*** Extracted records Section Begins ***

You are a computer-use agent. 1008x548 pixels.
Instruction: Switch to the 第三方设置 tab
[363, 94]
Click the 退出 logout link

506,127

*** Extracted records Section Ends ***

What is needed is an exact copy of all the records.

- Expected answer -
You are a computer-use agent. 1008x548 pixels.
Instruction: Switch to the 第三方设置 tab
[363, 94]
Click the 退出 logout link

506,127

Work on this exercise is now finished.